Israeli Couscous with Asparagus, Peas, and Sugar Snap Peas (Pareve, vegetarian, side dish)(originally from Bon Appetit, June 2010 but adapted to make it Kosher)


  • 4 tablespoons of extra-virgin olive oil
  • 2 tablespoons of fresh lemon juice
  • 2 large garlic cloves, minced, divided
  • 1/2 teaspoon of finely grated lemon peel
  • 1 1/3 cups Israeli couscous
  • 1/3/4 cups vegetable broth
  • 14 oz. of slender asparagus spears, trimmed, cut diagonally into 3/4 inch pieces
  • 8 oz. of sugar snap peas, trimmed, cut diagonally into 1/2 inch pieces
  • 1 cup shelled fresh green peas or frozen, thawed
  • 1/3 cup of chopped fresh chives


Whisk 2 tablespoons oil, lemon juice, 1 garlic clove, and lemon peel in small bowl; set dressing aside.

Heat 1 tablespoon oil in heavy medium saucepan over medium heat. Add couscous, sprinkle with salt, and sauté until most of couscous is golden brown, about 5 minutes.

Add 1 3/4 cups broth, increase heat, and bring to boil. Reduce heat to medium-low, cover, and simmer until liquid is absorbed and couscous is tender, about 10 minutes, adding more broth by tablespoonfuls if too dry.

Meanwhile, heat remaining 1 tablespoon oil in heavy large nonstick skillet over high heat. Add asparagus, sugar snap peas, green peas, and remaining garlic clove. Sprinkle with salt and pepper; sauté until crisp-tender, about 3 minutes.

Transfer vegetables to large bowl.  Add couscous to bowl with vegetables. Drizzle dressing over. Add chives and toss. Season with salt and pepper.

This recipe, on the other hand, was fairly easy to make and was quite tasty.  The dressing had a little bit of punch from the lemon juice and the veggies were crispy.  Next time I might use more couscous for the amount of veggies but other than that I wouldn’t change anything.  This one’s a keeper!

This entry was posted in Cookbooks, Fitness & Exercise, Meat, Pareve, Poultry, Side-Dishes, Vegetarian and tagged , , , , , , , , , , , , , . Bookmark the permalink.

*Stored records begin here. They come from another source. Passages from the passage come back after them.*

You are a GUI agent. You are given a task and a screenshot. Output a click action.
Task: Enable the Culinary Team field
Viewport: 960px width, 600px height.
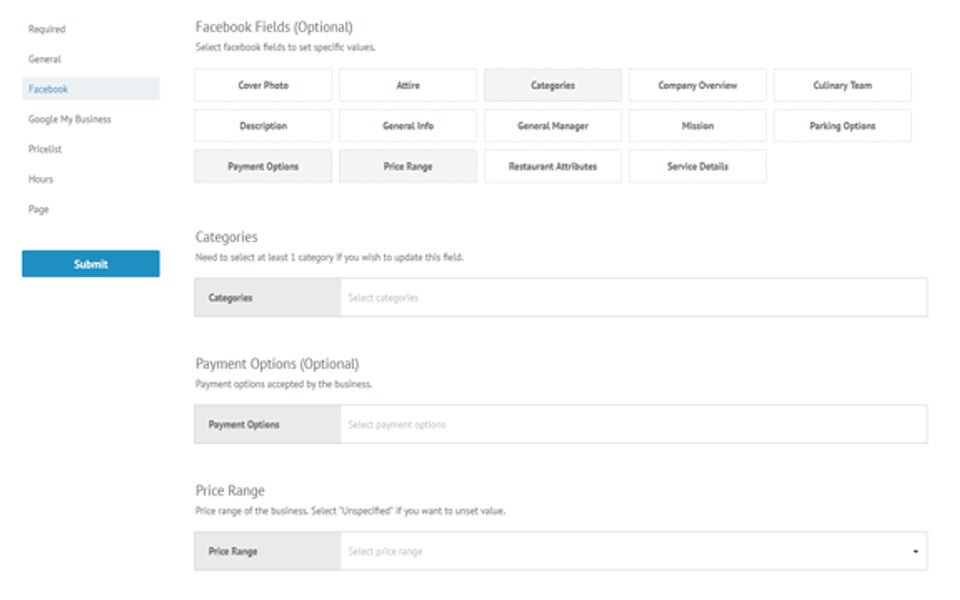click(x=842, y=86)
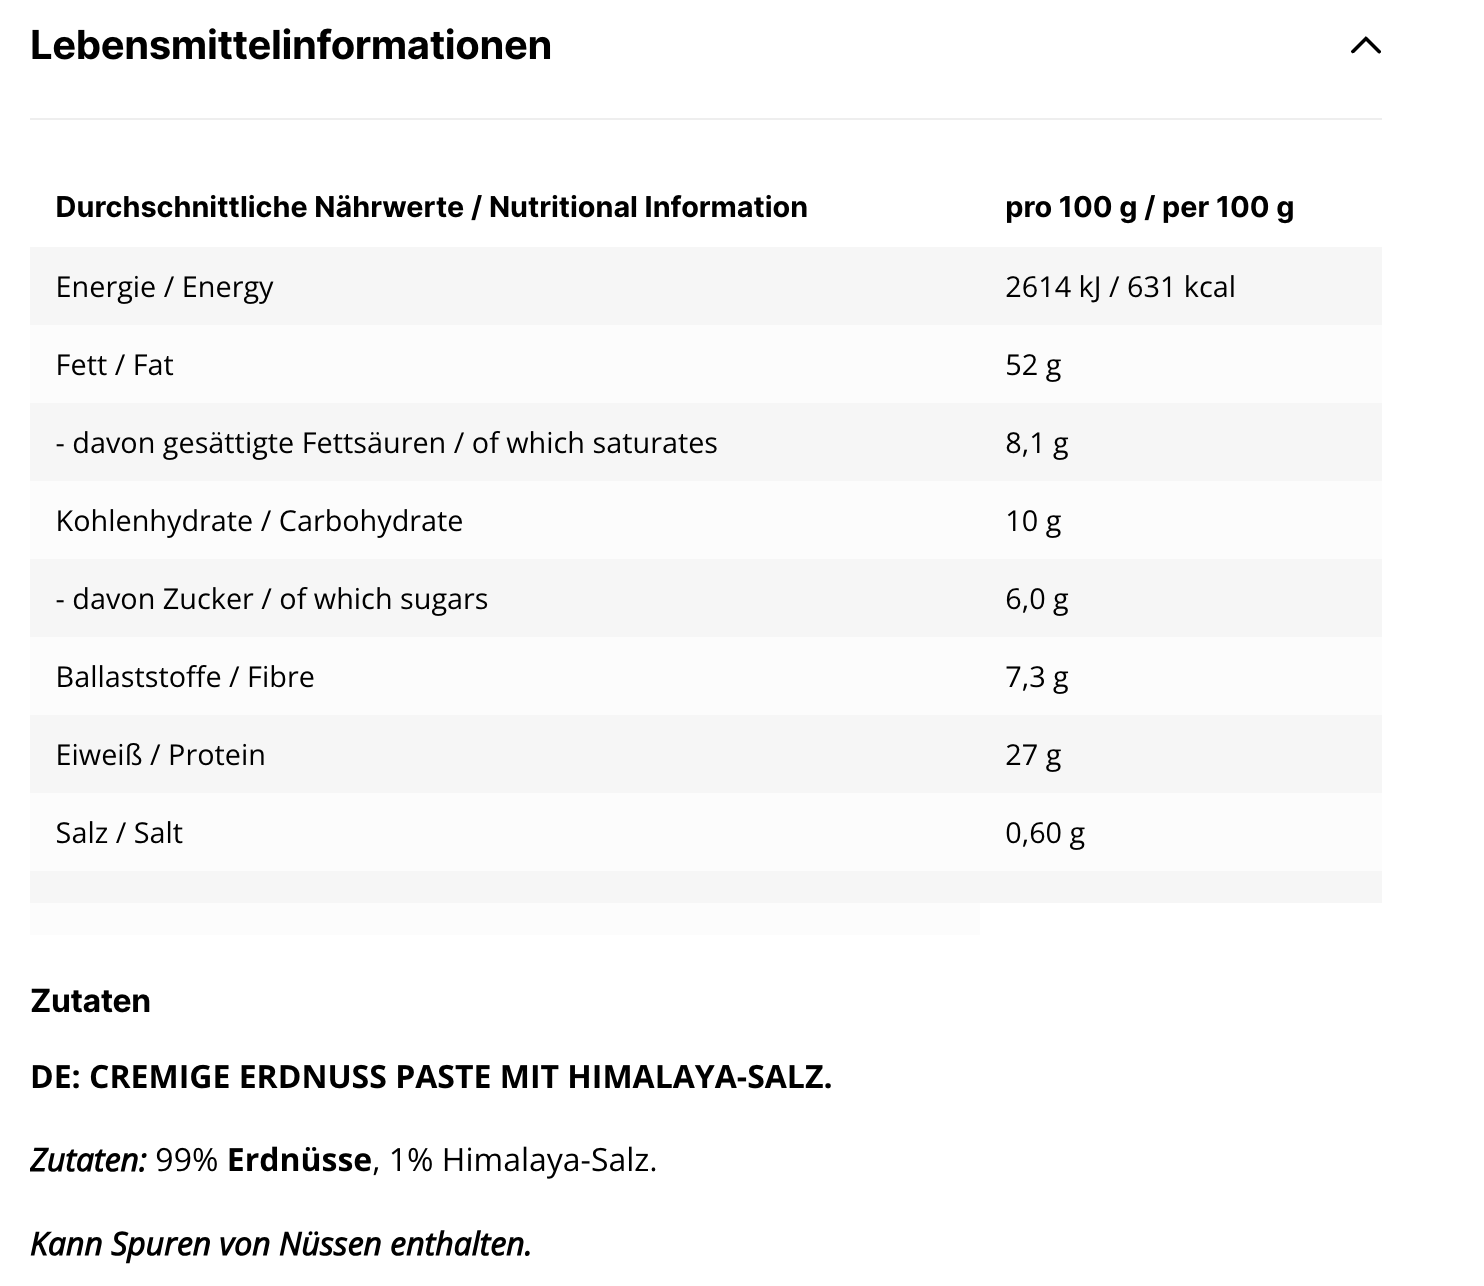Click the Zutaten section heading
Viewport: 1484px width, 1286px height.
[90, 1001]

3 Responses to My first 10K & Monday Night Dinner

  1. Hey, Anna! Congratulations on this exciting new time in your life! It sounds like you are doing great and are working hard to get as healthy and fit as you can be. I’m so excited for you about the 10k–I know it will be lots of fun for you! If you ever want to talk running, I’m here and I love sharing ideas. Best of luck to you!

  2. Love the turkey meatloaf recipe, can’t wait to try. And I just bought turkey on the weekend this is perfect, thanks so much.

  3. Alisa says:

    Goodluck on the 10k, it sounds really fun. I still have a lot of training to do before I could run that far 🙂 But I’ll be happy to join you in making this meatloaf, it looks delicious.